Howarton v. Complete Petmart, Unpublished Decision (9-5-2006)

OPINION {¶ 1} Plaintiffs-appellants, Joann Howarton and Michael Howarton, appeal a decision by the Butler County Court of Common Pleas granting summary judgment to defendant-appellee, Complete Petmart. We affirm the decision of the trial court.

{¶ 2} On October 19, 2002, Joann Howarton, visited a Complete Petmart store located in West Chester, Ohio to purchase a three-pound bag of cat food. Mrs. Howarton entered the store, located the cat food that she wished to purchase, and began walking toward the checkout counter. On the way, she tripped and fell over a riser on the floor. She stated that there were two or three bags of cat litter on the back of the riser, but that there was nothing stacked on the front part of the riser where she tripped and fell. Mrs. Howarton stated that the color of the riser itself was very similar to the color of the floor.

{¶ 3} Mrs. Howarton also stated that she had visited the same Complete Petmart store the day before and had tripped on the same corner of the same riser. That time, she kept her balance and avoided falling to the floor. After this near-accident, Mrs. Howarton told Penny, a store employee, that she had almost fallen. According to Mrs. Howarton, Penny stated, "you know, I almost did the same thing. We really need to get that stocked."

{¶ 4} As a result of the fall, Mrs. Howarton severely injured her left knee, resulting in multiple operations, medical expenses and pain and suffering.

{¶ 5} On October 18, 2004, Mrs. Howarton and her husband filed a complaint in the Butler County Court of Common Pleas against Complete Petmart and other defendants claiming negligence and seeking damages for temporary and permanent bodily injuries, pain and suffering, medical expenses and lost wages. Mr. Howarton claimed loss of consortium.

{¶ 6} On September 16, 2005, Complete Petmart and DGA, Inc., another defendant, moved for summary judgment. Complete Petmart and DGA contended that they were entitled to judgment because the riser was an open and obvious condition, and because the danger was known to Mrs. Howarton because she tripped over the same riser the day before.

{¶ 7} In a decision filed on February 28, 2006, the trial court granted the motion for summary judgment. The trial court concluded that since the danger that the riser posed was known to Mrs. Howarton, the store was under no duty to further protect her from this hazard. The court stated that because Mrs. Howarton had admitted to having actual knowledge of the hazard that this particular riser posed, it did not need to consider whether the riser constituted an open and obvious condition.

> **What you will do**:
• a. Answer these questions using the court opinion on the Howarton fall:
(i) What did Mrs. Howarton go to the Complete Petmart store to buy?
(ii) Which of her knees was severely injured in the fall?
(iii) On what date was the trial court's decision granting summary judgment filed?
• b. Copy everything in the court opinion on the Howarton fall from "Howarton v. Complete" down to "the trial court.".
• c. Give what follows the last sentence of the court opinion on the Howarton fall.

(Data items)

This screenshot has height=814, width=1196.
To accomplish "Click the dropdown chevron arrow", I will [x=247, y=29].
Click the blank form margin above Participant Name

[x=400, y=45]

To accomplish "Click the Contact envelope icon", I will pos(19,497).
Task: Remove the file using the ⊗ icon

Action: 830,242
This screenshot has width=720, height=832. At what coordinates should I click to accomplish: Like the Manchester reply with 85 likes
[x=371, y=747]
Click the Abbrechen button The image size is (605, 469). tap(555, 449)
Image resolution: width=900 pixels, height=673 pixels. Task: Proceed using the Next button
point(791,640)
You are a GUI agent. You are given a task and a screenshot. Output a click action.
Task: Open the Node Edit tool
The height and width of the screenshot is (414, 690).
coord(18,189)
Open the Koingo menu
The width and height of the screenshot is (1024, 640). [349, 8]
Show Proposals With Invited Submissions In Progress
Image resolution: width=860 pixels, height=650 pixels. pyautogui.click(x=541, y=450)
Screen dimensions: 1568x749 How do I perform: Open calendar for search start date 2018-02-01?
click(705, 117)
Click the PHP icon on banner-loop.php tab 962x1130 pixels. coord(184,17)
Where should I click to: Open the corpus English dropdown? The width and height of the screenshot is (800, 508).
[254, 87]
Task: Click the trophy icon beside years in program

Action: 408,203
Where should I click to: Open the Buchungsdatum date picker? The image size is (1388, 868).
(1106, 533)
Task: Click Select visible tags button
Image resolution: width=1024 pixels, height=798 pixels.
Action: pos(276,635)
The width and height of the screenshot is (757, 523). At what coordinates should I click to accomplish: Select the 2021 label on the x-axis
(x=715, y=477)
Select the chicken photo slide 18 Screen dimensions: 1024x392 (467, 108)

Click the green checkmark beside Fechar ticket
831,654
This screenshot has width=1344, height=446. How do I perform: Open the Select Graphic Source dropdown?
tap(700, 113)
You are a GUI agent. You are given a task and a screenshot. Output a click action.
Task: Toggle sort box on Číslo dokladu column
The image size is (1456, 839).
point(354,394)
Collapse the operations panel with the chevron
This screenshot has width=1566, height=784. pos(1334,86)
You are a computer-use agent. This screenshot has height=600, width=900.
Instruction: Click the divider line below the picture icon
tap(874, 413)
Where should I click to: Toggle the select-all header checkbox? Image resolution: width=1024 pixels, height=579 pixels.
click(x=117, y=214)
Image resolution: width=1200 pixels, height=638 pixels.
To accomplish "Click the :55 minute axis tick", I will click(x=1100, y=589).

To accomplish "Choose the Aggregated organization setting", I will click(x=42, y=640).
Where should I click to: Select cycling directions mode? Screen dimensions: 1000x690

> **Results for the exercise**:
• a.
(i) A three-pound bag of cat food.
(ii) Her left knee.
(iii) February 28, 2006.

• b.
Howarton v. Complete Petmart, Unpublished Decision (9-5-2006)

OPINION {¶ 1} Plaintiffs-appellants, Joann Howarton and Michael Howarton, appeal a decision by the Butler County Court of Common Pleas granting summary judgment to defendant-appellee, Complete Petmart. We affirm the decision of the trial court.

• c.
{¶ 8} Mr. and Mrs. Howarton thereafter filed the present appeal raising the following assignment of error:

{¶ 9} "THE TRIAL COURT ERRED TO THE PREJUDICE OF PLAINTIFFS-APPELLANTS IN GRANTING DEFENDANTS-APPELLEES' MOTION FOR SUMMARY JUDGMENT."

{¶ 10} A shopkeeper owes business invitees a duty of ordinary care in maintaining the premises in a reasonably safe condition so that its customers are not unnecessarily and unreasonably exposed to danger. A shopkeeper is not, however, an insurer the customer's safety. Paschal v. Rite Aid Pharmacy, Inc. (1985),18 Ohio St. 3d 203. A shopkeeper is under no duty to protect business invitees from dangers "which are known to such inviteeor are so obvious and apparent to such invitee that he may reasonably be expected to discover them and protect himself against them." (Emphasis added.) Id., quoting Sidle v. Humphrey (1968), 13 Ohio St. 2d 45, paragraph one of the syllabus.

{¶ 11} In the present case, Mrs. Howarton without question was aware of the hazard which caused her fall. She admittedly tripped over the same riser, in the same place, at the same store the day before. Complete Petmart therefore had no duty to further protect her and is not responsible for her injuries. Although appellants argue that there is a jury question as to whether the danger was open and obvious because the riser arguably blended into the color of the floor at the store, the trial court correctly found that it was not necessary to reach the "open and obvious" issue because Mrs. Howarton knew about the hazard involved.

{¶ 12} We find that the trial court properly granted the motion for summary judgment and overrule the assignment of error.

{¶ 13} Judgment affirmed.

Powell, P.J., and Young, J., concur.